Stored items:
□ □ □ □ □
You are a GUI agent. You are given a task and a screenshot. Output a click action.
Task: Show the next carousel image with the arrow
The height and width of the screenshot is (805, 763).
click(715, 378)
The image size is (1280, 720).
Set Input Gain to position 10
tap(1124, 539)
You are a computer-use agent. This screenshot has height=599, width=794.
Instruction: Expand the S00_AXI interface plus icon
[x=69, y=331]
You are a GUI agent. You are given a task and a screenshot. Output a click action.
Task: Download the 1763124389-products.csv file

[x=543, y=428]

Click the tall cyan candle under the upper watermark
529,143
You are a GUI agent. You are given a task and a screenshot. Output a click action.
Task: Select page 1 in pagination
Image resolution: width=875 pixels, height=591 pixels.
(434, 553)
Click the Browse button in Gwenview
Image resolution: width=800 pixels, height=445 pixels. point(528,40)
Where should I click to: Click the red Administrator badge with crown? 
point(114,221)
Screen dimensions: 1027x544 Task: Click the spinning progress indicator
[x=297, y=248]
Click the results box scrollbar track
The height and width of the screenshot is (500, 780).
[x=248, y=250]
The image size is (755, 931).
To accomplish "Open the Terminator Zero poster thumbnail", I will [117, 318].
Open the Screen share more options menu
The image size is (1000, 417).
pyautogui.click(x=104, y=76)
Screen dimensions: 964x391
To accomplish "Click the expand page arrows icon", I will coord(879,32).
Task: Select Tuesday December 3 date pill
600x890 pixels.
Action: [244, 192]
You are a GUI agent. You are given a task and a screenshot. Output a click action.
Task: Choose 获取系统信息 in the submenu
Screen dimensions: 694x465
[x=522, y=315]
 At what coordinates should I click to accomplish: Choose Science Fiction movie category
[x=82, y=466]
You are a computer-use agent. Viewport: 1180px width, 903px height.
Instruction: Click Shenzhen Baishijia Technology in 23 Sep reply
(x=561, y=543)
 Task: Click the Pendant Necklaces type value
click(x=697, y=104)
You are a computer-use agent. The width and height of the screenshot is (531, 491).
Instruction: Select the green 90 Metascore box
□ □ □ □ □
- [What to work on] What's wanted here is every record, retyped exactly as shown above.

- [Written response]
You are a GUI agent. You are given a task and a screenshot. Output a click action.
Task: Show the next carousel image with the arrow
The height and width of the screenshot is (805, 763).
click(715, 378)
The image size is (1280, 720).
Set Input Gain to position 10
tap(1124, 539)
You are a computer-use agent. This screenshot has height=599, width=794.
Instruction: Expand the S00_AXI interface plus icon
[x=69, y=331]
You are a GUI agent. You are given a task and a screenshot. Output a click action.
Task: Download the 1763124389-products.csv file

[x=543, y=428]

Click the tall cyan candle under the upper watermark
529,143
You are a GUI agent. You are given a task and a screenshot. Output a click action.
Task: Select page 1 in pagination
Image resolution: width=875 pixels, height=591 pixels.
(434, 553)
Click the Browse button in Gwenview
Image resolution: width=800 pixels, height=445 pixels. point(528,40)
Where should I click to: Click the red Administrator badge with crown? 
point(114,221)
Screen dimensions: 1027x544 Task: Click the spinning progress indicator
[x=297, y=248]
Click the results box scrollbar track
The height and width of the screenshot is (500, 780).
[x=248, y=250]
The image size is (755, 931).
To accomplish "Open the Terminator Zero poster thumbnail", I will [117, 318].
Open the Screen share more options menu
The image size is (1000, 417).
pyautogui.click(x=104, y=76)
Screen dimensions: 964x391
To accomplish "Click the expand page arrows icon", I will coord(879,32).
Task: Select Tuesday December 3 date pill
600x890 pixels.
Action: [244, 192]
You are a GUI agent. You are given a task and a screenshot. Output a click action.
Task: Choose 获取系统信息 in the submenu
Screen dimensions: 694x465
[x=522, y=315]
 At what coordinates should I click to accomplish: Choose Science Fiction movie category
[x=82, y=466]
You are a computer-use agent. Viewport: 1180px width, 903px height.
Instruction: Click Shenzhen Baishijia Technology in 23 Sep reply
(x=561, y=543)
 Task: Click the Pendant Necklaces type value
click(x=697, y=104)
You are a computer-use agent. The width and height of the screenshot is (531, 491).
Instruction: Select the green 90 Metascore box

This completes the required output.